Até agora, Moscou e Pequim preferem substituir o dólar não por uma moeda nacional, mas por uma europeia. Se, no primeiro trimestre do ano passado, os chineses pagaram 87,7% dos bens e serviços russos em dólares e apenas 0,7% em euros, então, no segundo trimestre de 2019, o índice mudou para 38,8% e 46,4%, respectivamente.

Mais rápido que tudo, a Índia se livra do dólar. No ano passado, o rublo representou 38% do comércio em Moscou e Delhi, e nos primeiros seis meses de 2019 esse número saltou para 76,5%. O dólar caiu de 76,7% para 17,4%. Foi possível alcançar esses resultados, primeiramente, transferindo contratos de fornecimento de armas para rublos. Estamos falando da venda de cinco regimentos dos sistemas de mísseis antiaéreos S-400 Triumph, 200 helicópteros leves Ka-226T, 464 tanques T-90MS, a construção de duas fragatas do projeto 11356 e outros equipamentos. O fato é que os bancos indianos, pagando ao Rosoboronexport em dólares, correm o risco de cair sob as sanções dos EUA de acordo com a Lei de Combate aos Oponentes da América (CAATSA).

Recentemente, as empresas russas deram outro golpe ao dólar: em 25 de outubro, no Fórum Econômico da Eurásia, em Verona, o chefe da Novatek, Leonid Mikhelson, anunciou que o euro seria utilizado em acordos mútuos com os clientes. “Essa moeda já é usada na maioria dos contratos de exportação”, disse ele.

A Novatek não está apenas aumentando seu suprimento de gás liquefeito para a região do Pacífico, mas também está ganhando terreno rapidamente no mercado europeu de gás. Portanto, o projeto Yamal LNG enviou 1,8 bilhão de metros cúbicos ao Reino Unido este ano (após regaseificação) – cinco vezes mais do que no passado.

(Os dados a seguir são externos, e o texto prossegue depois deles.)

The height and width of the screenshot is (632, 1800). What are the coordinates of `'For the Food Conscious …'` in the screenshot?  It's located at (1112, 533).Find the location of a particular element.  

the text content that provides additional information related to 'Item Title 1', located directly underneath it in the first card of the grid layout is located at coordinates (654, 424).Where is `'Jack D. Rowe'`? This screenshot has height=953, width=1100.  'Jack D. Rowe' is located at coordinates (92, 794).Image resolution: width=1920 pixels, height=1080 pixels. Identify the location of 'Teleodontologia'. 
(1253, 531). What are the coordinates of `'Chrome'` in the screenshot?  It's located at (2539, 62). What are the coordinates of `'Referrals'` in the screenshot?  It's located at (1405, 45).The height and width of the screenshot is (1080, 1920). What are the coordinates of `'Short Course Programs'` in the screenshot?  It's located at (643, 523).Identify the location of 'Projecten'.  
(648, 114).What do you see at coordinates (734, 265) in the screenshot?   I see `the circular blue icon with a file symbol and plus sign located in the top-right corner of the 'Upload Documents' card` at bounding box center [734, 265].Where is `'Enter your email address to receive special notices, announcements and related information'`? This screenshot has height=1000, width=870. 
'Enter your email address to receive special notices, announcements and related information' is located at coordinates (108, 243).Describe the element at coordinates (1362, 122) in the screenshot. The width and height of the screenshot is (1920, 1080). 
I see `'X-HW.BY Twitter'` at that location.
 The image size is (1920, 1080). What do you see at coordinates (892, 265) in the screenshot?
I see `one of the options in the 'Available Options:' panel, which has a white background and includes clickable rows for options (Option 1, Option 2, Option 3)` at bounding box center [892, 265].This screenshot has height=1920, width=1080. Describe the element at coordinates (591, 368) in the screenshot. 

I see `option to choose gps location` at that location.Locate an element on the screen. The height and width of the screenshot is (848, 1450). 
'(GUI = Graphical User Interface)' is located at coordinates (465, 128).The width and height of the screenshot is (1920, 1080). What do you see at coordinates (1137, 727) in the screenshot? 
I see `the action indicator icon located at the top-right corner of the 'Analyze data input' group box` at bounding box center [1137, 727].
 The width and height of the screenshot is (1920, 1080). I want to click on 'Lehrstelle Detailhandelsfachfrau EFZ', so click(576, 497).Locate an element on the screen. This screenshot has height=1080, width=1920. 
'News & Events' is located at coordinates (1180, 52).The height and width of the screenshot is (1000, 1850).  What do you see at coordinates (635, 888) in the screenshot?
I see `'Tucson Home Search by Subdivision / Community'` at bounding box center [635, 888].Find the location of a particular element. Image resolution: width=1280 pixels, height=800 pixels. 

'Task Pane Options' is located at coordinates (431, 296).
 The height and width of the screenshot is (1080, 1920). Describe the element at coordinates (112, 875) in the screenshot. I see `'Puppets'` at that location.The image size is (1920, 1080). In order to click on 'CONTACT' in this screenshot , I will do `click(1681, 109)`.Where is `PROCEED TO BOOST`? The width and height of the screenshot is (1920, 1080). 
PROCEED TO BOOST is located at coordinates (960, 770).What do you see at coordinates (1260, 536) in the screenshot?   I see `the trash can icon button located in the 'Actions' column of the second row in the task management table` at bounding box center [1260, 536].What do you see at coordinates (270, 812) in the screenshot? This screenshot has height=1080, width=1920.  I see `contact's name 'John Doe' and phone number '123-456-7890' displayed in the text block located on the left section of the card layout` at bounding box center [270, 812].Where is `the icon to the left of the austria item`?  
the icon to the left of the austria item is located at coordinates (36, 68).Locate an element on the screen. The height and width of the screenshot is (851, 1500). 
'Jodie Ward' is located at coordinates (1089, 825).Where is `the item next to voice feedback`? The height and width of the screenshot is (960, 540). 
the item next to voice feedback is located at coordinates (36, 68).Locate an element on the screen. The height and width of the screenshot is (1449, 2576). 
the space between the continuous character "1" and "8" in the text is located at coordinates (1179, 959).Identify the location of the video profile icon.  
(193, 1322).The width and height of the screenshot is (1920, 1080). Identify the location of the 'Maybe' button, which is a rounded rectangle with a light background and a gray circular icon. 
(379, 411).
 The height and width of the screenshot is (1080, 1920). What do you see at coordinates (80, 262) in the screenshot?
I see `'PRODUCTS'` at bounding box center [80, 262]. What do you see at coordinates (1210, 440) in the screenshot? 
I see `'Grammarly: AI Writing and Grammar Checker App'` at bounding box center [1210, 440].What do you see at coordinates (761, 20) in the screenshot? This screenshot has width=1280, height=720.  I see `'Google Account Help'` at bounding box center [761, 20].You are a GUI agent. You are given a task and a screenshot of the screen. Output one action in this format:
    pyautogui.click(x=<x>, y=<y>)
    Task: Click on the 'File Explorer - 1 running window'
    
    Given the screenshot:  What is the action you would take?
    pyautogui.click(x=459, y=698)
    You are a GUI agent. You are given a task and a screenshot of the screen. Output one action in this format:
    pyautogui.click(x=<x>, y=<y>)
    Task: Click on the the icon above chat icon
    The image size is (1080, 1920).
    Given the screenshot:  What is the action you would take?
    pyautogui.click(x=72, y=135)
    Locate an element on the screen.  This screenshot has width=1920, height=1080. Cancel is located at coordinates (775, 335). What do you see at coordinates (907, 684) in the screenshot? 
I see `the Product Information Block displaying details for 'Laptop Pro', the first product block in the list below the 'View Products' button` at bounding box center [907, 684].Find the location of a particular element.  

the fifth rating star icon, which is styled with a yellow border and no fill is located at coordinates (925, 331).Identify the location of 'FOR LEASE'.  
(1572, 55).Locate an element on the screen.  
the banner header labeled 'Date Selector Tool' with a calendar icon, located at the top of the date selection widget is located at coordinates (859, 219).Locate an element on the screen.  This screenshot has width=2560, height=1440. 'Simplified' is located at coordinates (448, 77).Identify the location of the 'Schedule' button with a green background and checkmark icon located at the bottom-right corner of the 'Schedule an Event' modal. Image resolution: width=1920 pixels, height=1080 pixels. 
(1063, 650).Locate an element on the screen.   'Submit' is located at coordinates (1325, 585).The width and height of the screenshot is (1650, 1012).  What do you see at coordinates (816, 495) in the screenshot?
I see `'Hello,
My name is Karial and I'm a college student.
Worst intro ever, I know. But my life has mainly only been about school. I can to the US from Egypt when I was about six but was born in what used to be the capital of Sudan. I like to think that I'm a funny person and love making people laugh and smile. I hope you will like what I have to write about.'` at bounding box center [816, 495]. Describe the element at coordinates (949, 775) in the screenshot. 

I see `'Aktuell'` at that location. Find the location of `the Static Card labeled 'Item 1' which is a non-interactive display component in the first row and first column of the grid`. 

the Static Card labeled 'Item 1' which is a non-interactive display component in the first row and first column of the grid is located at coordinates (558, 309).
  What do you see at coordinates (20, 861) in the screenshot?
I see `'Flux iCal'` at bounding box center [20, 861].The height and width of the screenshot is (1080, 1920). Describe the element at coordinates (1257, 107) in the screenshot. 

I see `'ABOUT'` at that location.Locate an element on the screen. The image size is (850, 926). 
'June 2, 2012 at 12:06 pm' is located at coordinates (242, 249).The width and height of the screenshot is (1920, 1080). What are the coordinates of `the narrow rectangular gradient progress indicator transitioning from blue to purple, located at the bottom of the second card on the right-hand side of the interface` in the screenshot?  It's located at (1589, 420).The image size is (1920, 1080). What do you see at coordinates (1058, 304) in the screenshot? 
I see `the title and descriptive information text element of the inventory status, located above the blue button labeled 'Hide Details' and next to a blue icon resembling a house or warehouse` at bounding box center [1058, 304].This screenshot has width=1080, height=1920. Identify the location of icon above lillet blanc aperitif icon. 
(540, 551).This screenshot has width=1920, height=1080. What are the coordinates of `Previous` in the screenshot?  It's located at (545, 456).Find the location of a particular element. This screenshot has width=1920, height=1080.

Além disso, a Novatek se tornou o fornecedor exclusivo de GNL na Lituânia: em 28 de outubro, o transportador de gás entregou outro lote de gás liquefeito russo ao terminal de GNL de Klaipeda. Vale ressaltar que o terminal Klaipėda foi construído para “eliminar a dependência energética dos Estados Bálticos da Gazprom. Agora, apenas a Novatek o utiliza”.

A Rússia planeja ocupar 17-20% no mercado global de GNL. Se tanto gás não for pago em dólares, a influência da moeda americana no comércio internacional enfraquecerá drasticamente.

Além disso, a Rússia recusa o dólar no mercado de petróleo. Na quinta-feira (31/10), o chefe da Rosneft, Igor Sechin disse que a empresa concluiu a transição para o euro em contratos de exportação “para minimizar os riscos de possíveis novas sanções dos EUA”.

A Rosneft vê um grande potencial em trabalhar com o euro, enfatizou Sechin, acrescentando que no futuro, o yuan chinês poderá se tornar uma moeda mundial muito mais importante que o dólar, devido ao crescimento econômico da China.